» Data excerpts
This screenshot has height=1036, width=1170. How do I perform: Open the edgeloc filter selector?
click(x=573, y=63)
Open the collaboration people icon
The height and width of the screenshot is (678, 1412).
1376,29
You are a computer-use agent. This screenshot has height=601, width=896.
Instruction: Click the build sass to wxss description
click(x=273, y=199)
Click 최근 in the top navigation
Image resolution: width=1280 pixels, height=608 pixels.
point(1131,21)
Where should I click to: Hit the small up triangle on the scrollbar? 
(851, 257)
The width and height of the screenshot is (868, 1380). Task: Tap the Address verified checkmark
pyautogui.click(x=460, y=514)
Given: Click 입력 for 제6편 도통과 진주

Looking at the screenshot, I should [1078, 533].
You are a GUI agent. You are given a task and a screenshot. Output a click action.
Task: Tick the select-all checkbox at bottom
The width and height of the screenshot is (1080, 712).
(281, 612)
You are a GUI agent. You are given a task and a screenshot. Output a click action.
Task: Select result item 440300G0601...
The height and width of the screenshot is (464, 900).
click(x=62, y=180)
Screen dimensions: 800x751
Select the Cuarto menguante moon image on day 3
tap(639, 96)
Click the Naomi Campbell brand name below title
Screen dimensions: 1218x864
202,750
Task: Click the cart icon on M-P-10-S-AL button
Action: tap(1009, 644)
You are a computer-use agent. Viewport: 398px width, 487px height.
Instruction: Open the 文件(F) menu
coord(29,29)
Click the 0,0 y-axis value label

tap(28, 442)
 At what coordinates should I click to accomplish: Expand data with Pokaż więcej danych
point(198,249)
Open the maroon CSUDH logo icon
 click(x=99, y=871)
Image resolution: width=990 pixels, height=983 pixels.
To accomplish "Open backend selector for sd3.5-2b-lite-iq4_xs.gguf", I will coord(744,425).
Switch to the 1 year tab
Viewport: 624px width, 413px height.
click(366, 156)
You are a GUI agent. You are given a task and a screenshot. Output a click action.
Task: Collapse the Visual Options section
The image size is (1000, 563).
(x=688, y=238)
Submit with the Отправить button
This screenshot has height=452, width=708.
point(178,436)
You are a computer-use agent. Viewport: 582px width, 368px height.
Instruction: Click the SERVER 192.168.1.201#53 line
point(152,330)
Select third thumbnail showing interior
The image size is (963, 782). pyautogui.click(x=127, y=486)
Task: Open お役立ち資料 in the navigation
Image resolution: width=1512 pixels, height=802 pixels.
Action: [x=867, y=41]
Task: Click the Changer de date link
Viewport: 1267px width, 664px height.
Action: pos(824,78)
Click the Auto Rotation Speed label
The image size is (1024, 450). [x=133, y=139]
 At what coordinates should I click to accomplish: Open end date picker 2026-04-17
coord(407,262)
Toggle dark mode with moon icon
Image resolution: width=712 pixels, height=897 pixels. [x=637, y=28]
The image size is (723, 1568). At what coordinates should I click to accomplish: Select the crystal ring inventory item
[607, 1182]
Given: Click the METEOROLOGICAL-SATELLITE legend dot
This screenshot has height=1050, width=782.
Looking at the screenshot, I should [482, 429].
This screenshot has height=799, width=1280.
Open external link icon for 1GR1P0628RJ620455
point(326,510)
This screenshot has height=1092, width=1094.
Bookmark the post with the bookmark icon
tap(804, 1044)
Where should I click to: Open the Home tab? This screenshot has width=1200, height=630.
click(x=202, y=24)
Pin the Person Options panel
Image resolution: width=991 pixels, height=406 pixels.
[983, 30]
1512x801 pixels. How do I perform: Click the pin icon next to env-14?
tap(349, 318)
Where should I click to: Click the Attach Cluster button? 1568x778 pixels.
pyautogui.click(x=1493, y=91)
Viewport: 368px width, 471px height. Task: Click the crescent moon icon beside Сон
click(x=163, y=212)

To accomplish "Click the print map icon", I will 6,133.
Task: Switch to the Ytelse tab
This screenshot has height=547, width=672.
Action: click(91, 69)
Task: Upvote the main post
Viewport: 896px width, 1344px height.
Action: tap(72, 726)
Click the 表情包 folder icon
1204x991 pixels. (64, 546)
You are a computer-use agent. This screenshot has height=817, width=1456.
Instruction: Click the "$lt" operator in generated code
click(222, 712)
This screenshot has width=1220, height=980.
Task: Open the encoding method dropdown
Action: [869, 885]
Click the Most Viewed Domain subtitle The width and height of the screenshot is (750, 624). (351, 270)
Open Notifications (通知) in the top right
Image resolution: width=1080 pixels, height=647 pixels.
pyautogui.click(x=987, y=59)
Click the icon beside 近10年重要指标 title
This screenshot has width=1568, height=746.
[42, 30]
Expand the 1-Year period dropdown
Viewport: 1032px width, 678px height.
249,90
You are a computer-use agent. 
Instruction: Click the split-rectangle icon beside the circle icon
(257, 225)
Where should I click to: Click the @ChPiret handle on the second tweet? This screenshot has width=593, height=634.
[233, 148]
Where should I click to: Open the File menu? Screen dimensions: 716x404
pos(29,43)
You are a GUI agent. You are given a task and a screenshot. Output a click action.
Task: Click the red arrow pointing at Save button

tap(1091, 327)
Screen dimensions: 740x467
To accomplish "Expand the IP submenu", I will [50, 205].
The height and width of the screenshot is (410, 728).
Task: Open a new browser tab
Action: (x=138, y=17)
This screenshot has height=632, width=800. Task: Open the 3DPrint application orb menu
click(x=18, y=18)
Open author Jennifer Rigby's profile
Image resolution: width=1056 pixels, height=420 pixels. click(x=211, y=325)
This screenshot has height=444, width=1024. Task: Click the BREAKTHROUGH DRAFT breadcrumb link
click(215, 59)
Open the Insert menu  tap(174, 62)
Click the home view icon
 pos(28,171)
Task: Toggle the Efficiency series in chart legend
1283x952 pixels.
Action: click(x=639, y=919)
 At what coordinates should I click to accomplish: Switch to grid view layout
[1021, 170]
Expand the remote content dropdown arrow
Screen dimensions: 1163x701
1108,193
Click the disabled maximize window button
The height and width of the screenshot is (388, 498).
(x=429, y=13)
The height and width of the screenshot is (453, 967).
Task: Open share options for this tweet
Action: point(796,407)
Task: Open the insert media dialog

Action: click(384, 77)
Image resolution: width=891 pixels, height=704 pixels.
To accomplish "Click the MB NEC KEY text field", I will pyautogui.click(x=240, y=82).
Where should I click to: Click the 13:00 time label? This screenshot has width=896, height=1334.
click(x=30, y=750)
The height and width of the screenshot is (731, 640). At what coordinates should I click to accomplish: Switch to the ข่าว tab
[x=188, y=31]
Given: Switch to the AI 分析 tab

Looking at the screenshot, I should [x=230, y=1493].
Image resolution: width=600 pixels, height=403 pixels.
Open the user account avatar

» What is expected
Retype the listing in full, keeping every word as it appears.

» Answer space
This screenshot has height=1036, width=1170. How do I perform: Open the edgeloc filter selector?
click(x=573, y=63)
Open the collaboration people icon
The height and width of the screenshot is (678, 1412).
1376,29
You are a computer-use agent. This screenshot has height=601, width=896.
Instruction: Click the build sass to wxss description
click(x=273, y=199)
Click 최근 in the top navigation
Image resolution: width=1280 pixels, height=608 pixels.
point(1131,21)
Where should I click to: Hit the small up triangle on the scrollbar? 
(851, 257)
The width and height of the screenshot is (868, 1380). Task: Tap the Address verified checkmark
pyautogui.click(x=460, y=514)
Given: Click 입력 for 제6편 도통과 진주

Looking at the screenshot, I should [1078, 533].
You are a GUI agent. You are given a task and a screenshot. Output a click action.
Task: Tick the select-all checkbox at bottom
The width and height of the screenshot is (1080, 712).
(281, 612)
You are a GUI agent. You are given a task and a screenshot. Output a click action.
Task: Select result item 440300G0601...
The height and width of the screenshot is (464, 900).
click(x=62, y=180)
Screen dimensions: 800x751
Select the Cuarto menguante moon image on day 3
tap(639, 96)
Click the Naomi Campbell brand name below title
Screen dimensions: 1218x864
202,750
Task: Click the cart icon on M-P-10-S-AL button
Action: tap(1009, 644)
You are a computer-use agent. Viewport: 398px width, 487px height.
Instruction: Open the 文件(F) menu
coord(29,29)
Click the 0,0 y-axis value label

tap(28, 442)
 At what coordinates should I click to accomplish: Expand data with Pokaż więcej danych
point(198,249)
Open the maroon CSUDH logo icon
 click(x=99, y=871)
Image resolution: width=990 pixels, height=983 pixels.
To accomplish "Open backend selector for sd3.5-2b-lite-iq4_xs.gguf", I will coord(744,425).
Switch to the 1 year tab
Viewport: 624px width, 413px height.
click(366, 156)
You are a GUI agent. You are given a task and a screenshot. Output a click action.
Task: Collapse the Visual Options section
The image size is (1000, 563).
(x=688, y=238)
Submit with the Отправить button
This screenshot has height=452, width=708.
point(178,436)
You are a computer-use agent. Viewport: 582px width, 368px height.
Instruction: Click the SERVER 192.168.1.201#53 line
point(152,330)
Select third thumbnail showing interior
The image size is (963, 782). pyautogui.click(x=127, y=486)
Task: Open お役立ち資料 in the navigation
Image resolution: width=1512 pixels, height=802 pixels.
Action: [x=867, y=41]
Task: Click the Changer de date link
Viewport: 1267px width, 664px height.
Action: pos(824,78)
Click the Auto Rotation Speed label
The image size is (1024, 450). [x=133, y=139]
 At what coordinates should I click to accomplish: Open end date picker 2026-04-17
coord(407,262)
Toggle dark mode with moon icon
Image resolution: width=712 pixels, height=897 pixels. [x=637, y=28]
The image size is (723, 1568). At what coordinates should I click to accomplish: Select the crystal ring inventory item
[607, 1182]
Given: Click the METEOROLOGICAL-SATELLITE legend dot
This screenshot has height=1050, width=782.
Looking at the screenshot, I should [482, 429].
This screenshot has height=799, width=1280.
Open external link icon for 1GR1P0628RJ620455
point(326,510)
This screenshot has height=1092, width=1094.
Bookmark the post with the bookmark icon
tap(804, 1044)
Where should I click to: Open the Home tab? This screenshot has width=1200, height=630.
click(x=202, y=24)
Pin the Person Options panel
Image resolution: width=991 pixels, height=406 pixels.
[983, 30]
1512x801 pixels. How do I perform: Click the pin icon next to env-14?
tap(349, 318)
Where should I click to: Click the Attach Cluster button? 1568x778 pixels.
pyautogui.click(x=1493, y=91)
Viewport: 368px width, 471px height. Task: Click the crescent moon icon beside Сон
click(x=163, y=212)

To accomplish "Click the print map icon", I will 6,133.
Task: Switch to the Ytelse tab
This screenshot has height=547, width=672.
Action: click(91, 69)
Task: Upvote the main post
Viewport: 896px width, 1344px height.
Action: tap(72, 726)
Click the 表情包 folder icon
1204x991 pixels. (64, 546)
You are a computer-use agent. This screenshot has height=817, width=1456.
Instruction: Click the "$lt" operator in generated code
click(222, 712)
This screenshot has width=1220, height=980.
Task: Open the encoding method dropdown
Action: [869, 885]
Click the Most Viewed Domain subtitle The width and height of the screenshot is (750, 624). (351, 270)
Open Notifications (通知) in the top right
Image resolution: width=1080 pixels, height=647 pixels.
pyautogui.click(x=987, y=59)
Click the icon beside 近10年重要指标 title
This screenshot has width=1568, height=746.
[42, 30]
Expand the 1-Year period dropdown
Viewport: 1032px width, 678px height.
249,90
You are a computer-use agent. 
Instruction: Click the split-rectangle icon beside the circle icon
(257, 225)
Where should I click to: Click the @ChPiret handle on the second tweet? This screenshot has width=593, height=634.
[233, 148]
Where should I click to: Open the File menu? Screen dimensions: 716x404
pos(29,43)
You are a GUI agent. You are given a task and a screenshot. Output a click action.
Task: Click the red arrow pointing at Save button

tap(1091, 327)
Screen dimensions: 740x467
To accomplish "Expand the IP submenu", I will [50, 205].
The height and width of the screenshot is (410, 728).
Task: Open a new browser tab
Action: (x=138, y=17)
This screenshot has height=632, width=800. Task: Open the 3DPrint application orb menu
click(x=18, y=18)
Open author Jennifer Rigby's profile
Image resolution: width=1056 pixels, height=420 pixels. click(x=211, y=325)
This screenshot has height=444, width=1024. Task: Click the BREAKTHROUGH DRAFT breadcrumb link
click(215, 59)
Open the Insert menu  tap(174, 62)
Click the home view icon
 pos(28,171)
Task: Toggle the Efficiency series in chart legend
1283x952 pixels.
Action: click(x=639, y=919)
 At what coordinates should I click to accomplish: Switch to grid view layout
[1021, 170]
Expand the remote content dropdown arrow
Screen dimensions: 1163x701
1108,193
Click the disabled maximize window button
The height and width of the screenshot is (388, 498).
(x=429, y=13)
The height and width of the screenshot is (453, 967).
Task: Open share options for this tweet
Action: point(796,407)
Task: Open the insert media dialog

Action: click(384, 77)
Image resolution: width=891 pixels, height=704 pixels.
To accomplish "Click the MB NEC KEY text field", I will pyautogui.click(x=240, y=82).
Where should I click to: Click the 13:00 time label? This screenshot has width=896, height=1334.
click(x=30, y=750)
The height and width of the screenshot is (731, 640). At what coordinates should I click to accomplish: Switch to the ข่าว tab
[x=188, y=31]
Given: Switch to the AI 分析 tab

Looking at the screenshot, I should [x=230, y=1493].
Image resolution: width=600 pixels, height=403 pixels.
Open the user account avatar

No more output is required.